4. Pour confirmer la radiation du requérant de la liste des demandeurs d’emploi pour une durée d’un mois à compter du 28 mai 2024, la directrice de l’agence France Travail de Rouen Beauvoisine s’est fondée sur l’absence de motif légitime de nature à justifier l’absence de l’intéressé à l’atelier auquel il était convoqué le 29 avril 2024. Toutefois, M. A soutient qu’il n’a pas eu notification de ladite convocation. Si France Travail fait valoir la mauvaise foi du requérant en établissant qu’il a eu connaissance de sa convocation via son espace numérique personnel et qu’il a ouvert l’ensemble des messages qu’il a pu recevoir, il résulte de l’instruction que M. A a refusé de recevoir ses courriers par voie électronique via cet espace personnel. Dès lors que France Travail n’établit pas la notification par voie postale de la convocation à l’atelier du 29 mai 2024 à M. A, celui-ci n’est pas réputé avoir été notifié de cette convocation. Par suite, France Travail n’était pas fondé à motiver sa sanction par le motif tiré de la non justification à l’absence de l’intéressé. Par suite, France Travail a entaché sa décision du 28 mai 2024 d’une erreur de droit de nature à entraîner l’annulation de ladite décision.
5. Il résulte de ce qui précède que M. A est fondé à demander l’annulation de la décision du 28 mai 2024 par laquelle France Travail prononçant la radiation de M. A de la liste des demandeurs d’emploi pour une durée d’un mois ainsi que de la suppression de son allocation.
Sur les frais liés au litige :
5. Il n’y a pas lieu, dans les circonstances de l’espèce de faire droit aux conclusions de M. A présentées sur le fondement des dispositions de l’article 37 de la loi du 10 juillet 1991 et de l’article L. 761-1 du code de justice administrative.
D E C I D E :
Article 1er : La décision du 28 mai 2024, par laquelle France Travail a prononcé la radiation de M. A de la liste des demandeurs d’emploi pour une durée d’un mois ainsi que la suppression de son allocation, est annulée.
Article 2 : Le surplus des conclusions présentées par M. A est rejeté.
Article 3 : Les conclusions présentées par France Travail au titre des frais liées au litige sont rejetées.
Article 4 : Le présent jugement sera notifié à M. B A, à Me Lahaye et à France Travail Normandie.

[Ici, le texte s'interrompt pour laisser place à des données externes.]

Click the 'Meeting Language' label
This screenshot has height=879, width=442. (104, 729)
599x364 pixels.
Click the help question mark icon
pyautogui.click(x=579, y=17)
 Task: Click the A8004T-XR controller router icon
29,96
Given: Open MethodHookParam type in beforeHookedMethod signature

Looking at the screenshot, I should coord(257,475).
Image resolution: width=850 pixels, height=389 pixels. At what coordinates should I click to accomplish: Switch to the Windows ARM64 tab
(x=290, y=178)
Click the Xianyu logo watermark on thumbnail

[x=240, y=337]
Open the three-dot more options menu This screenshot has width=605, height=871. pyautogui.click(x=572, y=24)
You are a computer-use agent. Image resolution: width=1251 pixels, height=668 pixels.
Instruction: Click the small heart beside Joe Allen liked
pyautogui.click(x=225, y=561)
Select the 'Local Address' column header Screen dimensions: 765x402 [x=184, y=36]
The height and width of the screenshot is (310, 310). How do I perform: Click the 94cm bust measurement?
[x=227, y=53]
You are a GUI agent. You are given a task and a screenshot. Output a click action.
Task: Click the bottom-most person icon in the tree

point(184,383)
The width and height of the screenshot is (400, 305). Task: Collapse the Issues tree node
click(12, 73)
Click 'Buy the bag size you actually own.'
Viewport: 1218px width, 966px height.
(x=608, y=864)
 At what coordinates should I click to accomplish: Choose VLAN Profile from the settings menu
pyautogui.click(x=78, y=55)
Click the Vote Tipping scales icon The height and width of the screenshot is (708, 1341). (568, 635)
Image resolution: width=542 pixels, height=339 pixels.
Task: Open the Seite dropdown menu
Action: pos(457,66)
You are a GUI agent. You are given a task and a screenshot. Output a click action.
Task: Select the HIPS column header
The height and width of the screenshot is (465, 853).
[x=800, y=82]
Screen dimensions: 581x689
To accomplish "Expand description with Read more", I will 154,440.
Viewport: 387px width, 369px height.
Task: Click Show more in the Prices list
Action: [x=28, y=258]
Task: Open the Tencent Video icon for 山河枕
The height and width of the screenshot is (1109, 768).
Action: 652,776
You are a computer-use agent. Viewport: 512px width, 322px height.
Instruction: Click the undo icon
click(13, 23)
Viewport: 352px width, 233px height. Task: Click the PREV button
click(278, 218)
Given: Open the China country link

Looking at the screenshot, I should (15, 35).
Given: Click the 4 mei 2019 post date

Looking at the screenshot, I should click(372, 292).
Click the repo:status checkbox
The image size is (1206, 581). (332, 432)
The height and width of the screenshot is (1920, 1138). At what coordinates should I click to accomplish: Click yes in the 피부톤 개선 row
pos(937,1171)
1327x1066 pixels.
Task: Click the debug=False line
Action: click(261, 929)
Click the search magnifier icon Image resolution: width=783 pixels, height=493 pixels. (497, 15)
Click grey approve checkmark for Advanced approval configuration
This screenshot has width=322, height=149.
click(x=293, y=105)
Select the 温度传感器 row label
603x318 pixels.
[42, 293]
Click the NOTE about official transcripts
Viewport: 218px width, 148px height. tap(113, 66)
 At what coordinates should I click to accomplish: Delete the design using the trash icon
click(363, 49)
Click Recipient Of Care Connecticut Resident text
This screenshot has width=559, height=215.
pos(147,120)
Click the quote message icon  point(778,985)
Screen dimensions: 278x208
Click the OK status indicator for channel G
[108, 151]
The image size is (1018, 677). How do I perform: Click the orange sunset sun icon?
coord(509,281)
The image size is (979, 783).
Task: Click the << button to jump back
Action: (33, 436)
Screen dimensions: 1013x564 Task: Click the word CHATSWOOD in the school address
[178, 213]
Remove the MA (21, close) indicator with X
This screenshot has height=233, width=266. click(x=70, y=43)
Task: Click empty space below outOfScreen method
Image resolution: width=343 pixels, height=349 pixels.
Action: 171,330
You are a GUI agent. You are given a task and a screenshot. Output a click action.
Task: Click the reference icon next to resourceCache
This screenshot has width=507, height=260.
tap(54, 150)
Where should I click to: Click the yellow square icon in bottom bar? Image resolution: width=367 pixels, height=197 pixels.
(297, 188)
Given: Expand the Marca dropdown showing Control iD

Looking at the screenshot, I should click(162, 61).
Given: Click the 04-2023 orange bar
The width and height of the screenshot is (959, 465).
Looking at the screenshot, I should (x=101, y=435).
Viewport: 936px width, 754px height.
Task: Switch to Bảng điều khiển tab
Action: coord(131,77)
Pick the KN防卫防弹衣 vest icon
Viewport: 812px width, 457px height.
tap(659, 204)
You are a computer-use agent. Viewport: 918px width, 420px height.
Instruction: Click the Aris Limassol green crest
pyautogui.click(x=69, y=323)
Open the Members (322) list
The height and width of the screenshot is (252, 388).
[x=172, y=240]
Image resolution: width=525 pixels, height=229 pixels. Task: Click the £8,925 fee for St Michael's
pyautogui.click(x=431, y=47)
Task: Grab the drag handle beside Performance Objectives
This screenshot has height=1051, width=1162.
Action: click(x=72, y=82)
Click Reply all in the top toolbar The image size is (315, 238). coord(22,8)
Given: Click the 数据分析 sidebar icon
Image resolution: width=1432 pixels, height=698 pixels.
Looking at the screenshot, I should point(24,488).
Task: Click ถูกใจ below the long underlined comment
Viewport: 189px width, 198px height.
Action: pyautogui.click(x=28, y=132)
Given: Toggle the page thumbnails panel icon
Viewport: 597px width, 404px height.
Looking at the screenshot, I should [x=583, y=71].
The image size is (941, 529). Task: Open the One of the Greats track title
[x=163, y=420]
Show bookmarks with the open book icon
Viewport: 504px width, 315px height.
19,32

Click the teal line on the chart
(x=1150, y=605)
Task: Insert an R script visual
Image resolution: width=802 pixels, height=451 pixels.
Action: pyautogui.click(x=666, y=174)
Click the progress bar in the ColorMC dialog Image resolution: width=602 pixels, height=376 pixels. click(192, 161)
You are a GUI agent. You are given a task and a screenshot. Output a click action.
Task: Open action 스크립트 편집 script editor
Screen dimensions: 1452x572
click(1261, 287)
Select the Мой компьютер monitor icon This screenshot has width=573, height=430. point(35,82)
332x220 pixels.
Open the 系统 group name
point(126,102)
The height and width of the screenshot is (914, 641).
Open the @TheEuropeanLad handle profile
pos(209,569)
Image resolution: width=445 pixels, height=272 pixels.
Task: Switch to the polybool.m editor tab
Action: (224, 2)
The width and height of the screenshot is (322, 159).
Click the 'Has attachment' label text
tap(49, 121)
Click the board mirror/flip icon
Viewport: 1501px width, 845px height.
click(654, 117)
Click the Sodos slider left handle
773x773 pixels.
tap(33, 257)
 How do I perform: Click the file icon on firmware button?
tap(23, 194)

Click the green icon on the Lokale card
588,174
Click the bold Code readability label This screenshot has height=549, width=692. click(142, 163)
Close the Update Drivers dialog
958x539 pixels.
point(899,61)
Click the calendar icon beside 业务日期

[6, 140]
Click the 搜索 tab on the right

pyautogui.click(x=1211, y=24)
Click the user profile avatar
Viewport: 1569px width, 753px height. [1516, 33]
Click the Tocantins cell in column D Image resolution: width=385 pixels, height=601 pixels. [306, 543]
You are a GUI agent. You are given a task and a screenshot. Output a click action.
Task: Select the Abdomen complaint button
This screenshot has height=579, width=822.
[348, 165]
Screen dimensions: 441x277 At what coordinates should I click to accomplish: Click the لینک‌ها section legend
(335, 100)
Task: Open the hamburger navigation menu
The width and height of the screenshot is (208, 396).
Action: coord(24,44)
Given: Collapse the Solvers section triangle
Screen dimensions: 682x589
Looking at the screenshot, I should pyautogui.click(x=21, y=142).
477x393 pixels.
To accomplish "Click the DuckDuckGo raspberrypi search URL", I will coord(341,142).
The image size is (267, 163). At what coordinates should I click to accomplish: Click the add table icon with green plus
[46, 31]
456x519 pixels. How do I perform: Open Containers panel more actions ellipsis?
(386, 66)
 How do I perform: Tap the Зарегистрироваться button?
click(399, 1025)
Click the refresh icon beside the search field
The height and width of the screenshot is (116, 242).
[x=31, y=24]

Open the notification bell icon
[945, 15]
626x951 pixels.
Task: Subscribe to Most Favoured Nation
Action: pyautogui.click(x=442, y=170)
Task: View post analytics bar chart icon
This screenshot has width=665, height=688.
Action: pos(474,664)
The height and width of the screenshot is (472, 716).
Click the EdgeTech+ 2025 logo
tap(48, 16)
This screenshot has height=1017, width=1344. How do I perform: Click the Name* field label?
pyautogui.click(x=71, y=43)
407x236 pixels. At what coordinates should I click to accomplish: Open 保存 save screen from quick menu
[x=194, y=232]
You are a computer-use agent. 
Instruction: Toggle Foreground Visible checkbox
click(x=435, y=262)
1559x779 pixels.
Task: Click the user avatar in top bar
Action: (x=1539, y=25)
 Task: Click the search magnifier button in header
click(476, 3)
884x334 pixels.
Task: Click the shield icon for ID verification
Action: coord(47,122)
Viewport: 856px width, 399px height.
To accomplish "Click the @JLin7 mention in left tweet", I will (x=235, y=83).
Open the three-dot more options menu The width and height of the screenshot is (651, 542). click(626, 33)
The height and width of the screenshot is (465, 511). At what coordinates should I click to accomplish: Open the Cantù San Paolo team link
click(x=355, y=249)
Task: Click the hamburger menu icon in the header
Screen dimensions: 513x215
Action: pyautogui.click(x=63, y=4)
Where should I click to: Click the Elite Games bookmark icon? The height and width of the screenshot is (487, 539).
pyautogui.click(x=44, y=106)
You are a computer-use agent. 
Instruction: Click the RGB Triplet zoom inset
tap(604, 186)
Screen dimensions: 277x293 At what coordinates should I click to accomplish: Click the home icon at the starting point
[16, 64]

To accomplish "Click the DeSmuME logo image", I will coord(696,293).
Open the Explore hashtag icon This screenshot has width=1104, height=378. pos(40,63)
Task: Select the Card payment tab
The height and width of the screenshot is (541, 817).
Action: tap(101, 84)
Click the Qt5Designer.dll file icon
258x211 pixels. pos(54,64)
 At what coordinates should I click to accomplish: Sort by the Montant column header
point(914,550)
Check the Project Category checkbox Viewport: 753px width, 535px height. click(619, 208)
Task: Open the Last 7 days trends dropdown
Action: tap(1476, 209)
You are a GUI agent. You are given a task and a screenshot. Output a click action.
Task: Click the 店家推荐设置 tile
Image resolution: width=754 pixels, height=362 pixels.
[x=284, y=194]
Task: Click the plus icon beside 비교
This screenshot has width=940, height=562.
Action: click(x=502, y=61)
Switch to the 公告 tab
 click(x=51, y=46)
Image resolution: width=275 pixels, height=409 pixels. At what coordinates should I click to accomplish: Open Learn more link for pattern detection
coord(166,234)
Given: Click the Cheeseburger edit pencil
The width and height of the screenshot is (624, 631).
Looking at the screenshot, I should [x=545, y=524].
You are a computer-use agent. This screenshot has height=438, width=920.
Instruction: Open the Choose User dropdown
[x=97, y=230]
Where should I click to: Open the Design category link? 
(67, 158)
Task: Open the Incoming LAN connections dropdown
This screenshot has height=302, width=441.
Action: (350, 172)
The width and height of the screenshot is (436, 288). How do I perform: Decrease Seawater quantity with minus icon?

Rendu public par mise à disposition au greffe le 19 juin 2025.
La magistrate désignée,
C. VAN MUYLDER
Le greffier,
J-B. MIALON
La République mande et ordonne au ministre du travail, de la santé, de la solidarité et des familles, en ce qui le concerne et à tous commissaires de justice à ce requis en ce qui concerne les voies de droit commun, contre les parties privées, de pourvoir à l’exécution de la présente décision.